Pour accélérer sa pénétration du marché, la société française aura recours à une quinzaine de «masters franchisés» qui vendront des franchises, en plus de former les nouveaux membres de la famille élargie. Comme au Québec, Adèle en France entend vendre les franchises clés en main.

«Nous avons la volonté ferme de réussir dans ce marché prometteur et nous savons que notre concept va marcher, prédisent-ils. Nous nous y sommes bien préparés.» Enthousiastes à souhait, Julie Bergevin et Gaétan Migneault ne «ménagent» par les superlatifs pour parler de leur projet. Ils visent d'abord la France, mais ils ont aussi des visées sur six autres pays d'Europe.

Passer dans les recoins

Les deux copropriétaires voient ainsi leur projet se matérialiser après plus de deux ans de démarches pour tout mettre en place. «Investir en Europe, ça n'a rien à voir avec une expansion dans une province canadienne, conviennent-ils. Il faut prévoir de nombreux allers-retours pour voir si tout se passe comme on le souhaite. Il faut enregistrer nos marques de commerce, trouver des avocats, des comptables, des fiscalistes. Ça demande de la patience et une compréhension plus fine de toute la réglementation.»

De façon imagée, Gaétan Migneault souligne qu'ouvrir un compte bancaire en France, «ça peut ressembler au parcours du combattant et aux Douze travaux d'Astérix».

Pourquoi avoir décidé d'exporter le concept québécois chez nos voisins français? «Tout s'est passé très vite, admettent-ils après coup. C'est après avoir participé à Expo Paris 2010, dans le cadre d'une mission organisée par le Conseil québécois de la franchise, que nous avons décidé de foncer. Il y avait constamment des files d'attente à notre kiosque. De toute évidence, notre concept était attirant.» Dès lors, ils se savaient sur la bonne voie.

La suite des choses a consisté en une série d'actions concrètes. Le Groupe Adèle a été mis en contact avec l'Agence française pour les investissements internationaux, dont le rôle est de cibler et d'accompagner des entreprises de l'étranger qui ont des projets d'investissement, d'implantation et de création en France.

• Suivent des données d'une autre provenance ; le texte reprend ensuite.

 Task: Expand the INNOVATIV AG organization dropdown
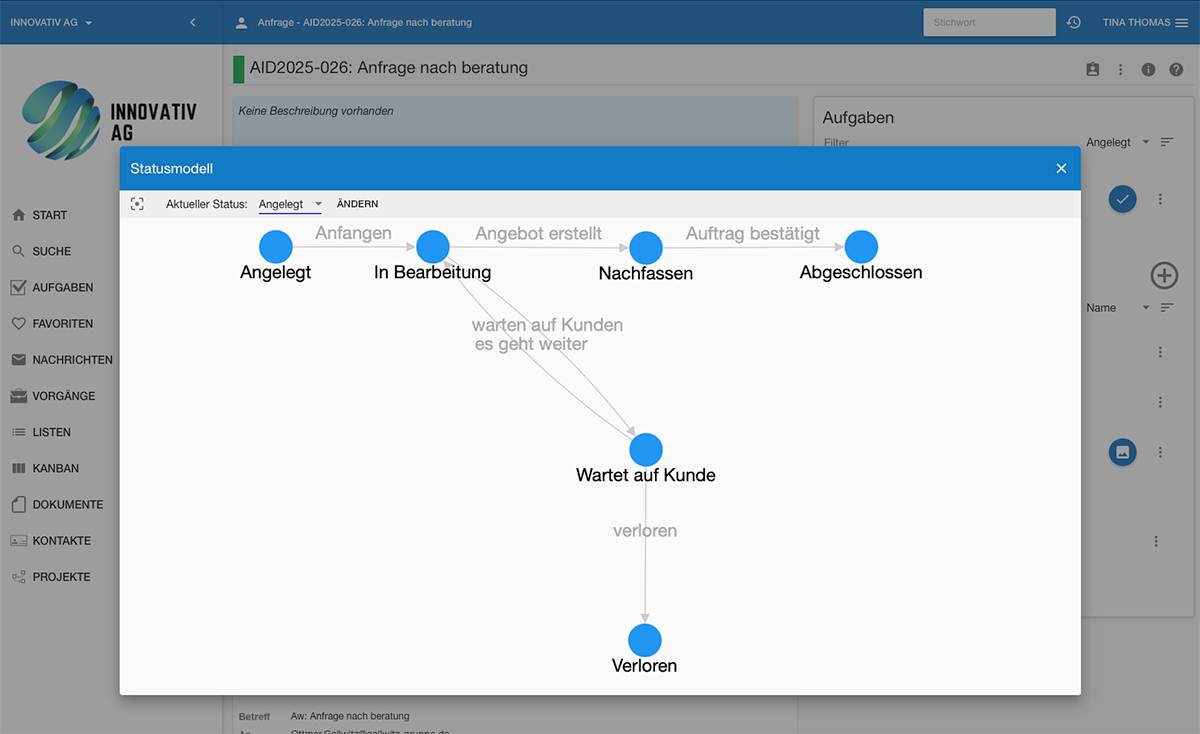(51, 22)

Les Québécois sont bien perçus par le milieu des affaires en France. «Nous jouissons d'un fort capital de sympathie, constatent-ils. Nous sommes reconnus comme des fonceurs, des gens qui innovent et qui sont structurés. En plus, on parle français et notre accent est attrayant!»

Les 10 produits québécois les plus exportés vers l'Union européenne

Turboréacteurs, turbopropulseurs et autres turbines à gaz: 710 M$

Avions et autres véhicules aériens: 695 M$

Huiles de pétrole (autres que huiles brutes): 555,6 M$

Aluminium sous forme brute: 469,2 M$

Fèves de soya, même concassées: 419,7 M$

Minerais de fer et leurs concentrés (y compris les

pyrites de fer grillées: 409,3 M$

Parties des avions et autres véhicules aériens: 353,8 M$

Cendres et résidus (autres que ceux issus de la fabrication

de fer ou de l'acier): 296,7 M$

Minerais de cuivre et leurs concentrés: 131,3 M$

Parties destinées aux appareils d'émission

(radiodiffusion ou télévision): 106,7 M$

(Source: ministère des Relations internationales, de la Francophonie et du Commerce extérieur- 2012)

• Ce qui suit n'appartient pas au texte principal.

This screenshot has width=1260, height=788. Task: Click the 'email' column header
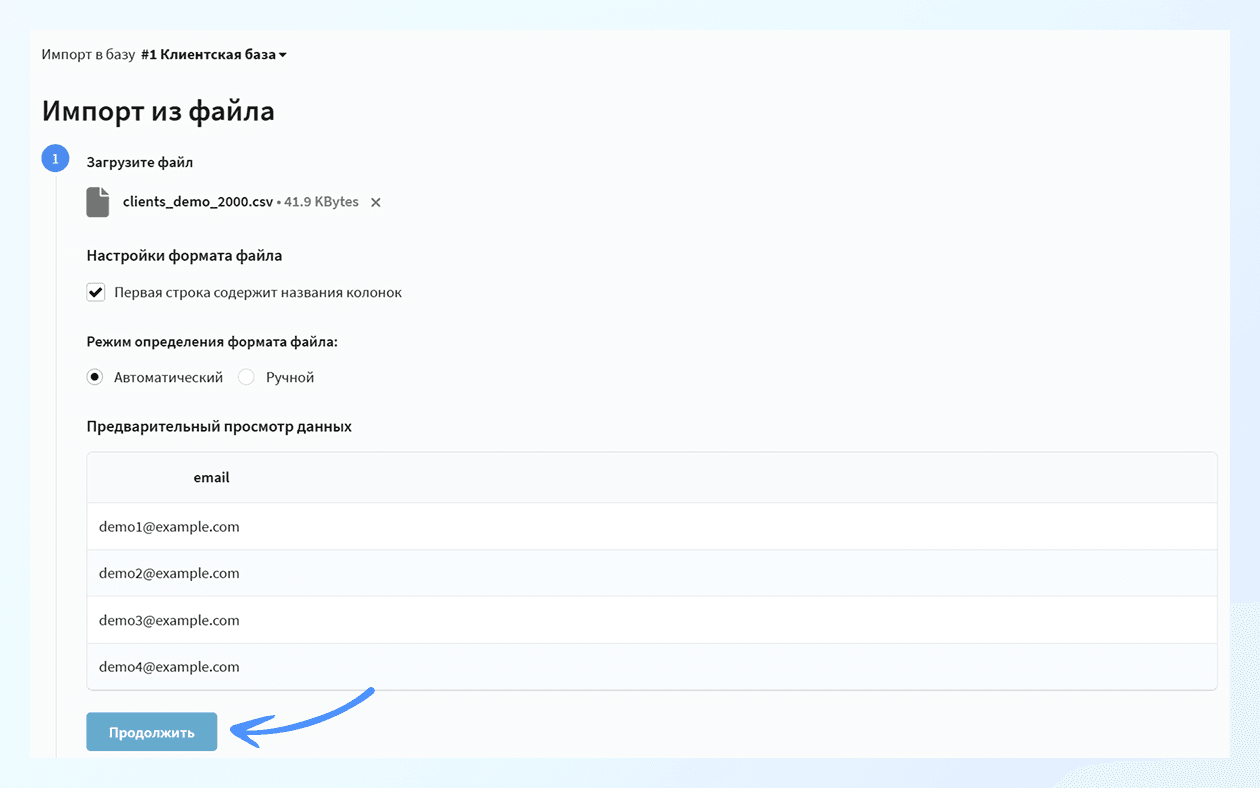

Marché marginal pour la PME: un accord économique et commercial pourrait faciliter les contacts

L'Europe demeure un marché marginal pour les PME exportatrices, qui continuent de miser sur les États-Unis pour stimuler leurs ventes. En mars 2012, un rapport de la Fédération canadienne de l'entreprise indépendante (FCEI) a confirmé ce qu'on savait déjà: encore peu de PME, au Québec et dans l'ensemble du pays, entretiennent des liens commerciaux avec l'Europe.

«Nous croyons toutefois que les choses peuvent changer avec la ratification d'un accord économique et commercial global (ARCG) avec l'Union européenne, analyse Simon Gaudreault, économiste à la FCEI. Cela pourrait inciter un plus grand nombre de PME à aller en Europe pour diversifier leurs marchés.»

Le rapport de la Fédération tentait de cerner les enjeux et de mieux comprendre les préoccupations des dirigeants de petites et moyennes entreprises. Essentiellement, les PME présentes en Europe - ou qui envisagent de faire la grande traversée - critiquent la lourde réglementation en vigueur et les coûts élevés pour y faire des affaires. Autant d'obstacles qui en découragent plusieurs et qui contrarient les chefs d'entreprises aux prises avec ces obstacles au commerce.

Le nouvel accord réduira-t-il la pression pour inciter plus de PME à prendre le premier avion et négocier des partenariats avec des joueurs européens? Simon Gaudreault ne peut se prononcer, mais il concède qu'il y a «forcément des gains importants à faire, et ça peut se faire assez rapidement».

«C'est sûr qu'on voit l'arrivée d'un accord d'un très bon oeil, convient-il. Nos membres ont été nombreux à nous dire, dans un sondage, qu'ils comptent hausser le volume de leurs exportations au cours des trois prochaines années.»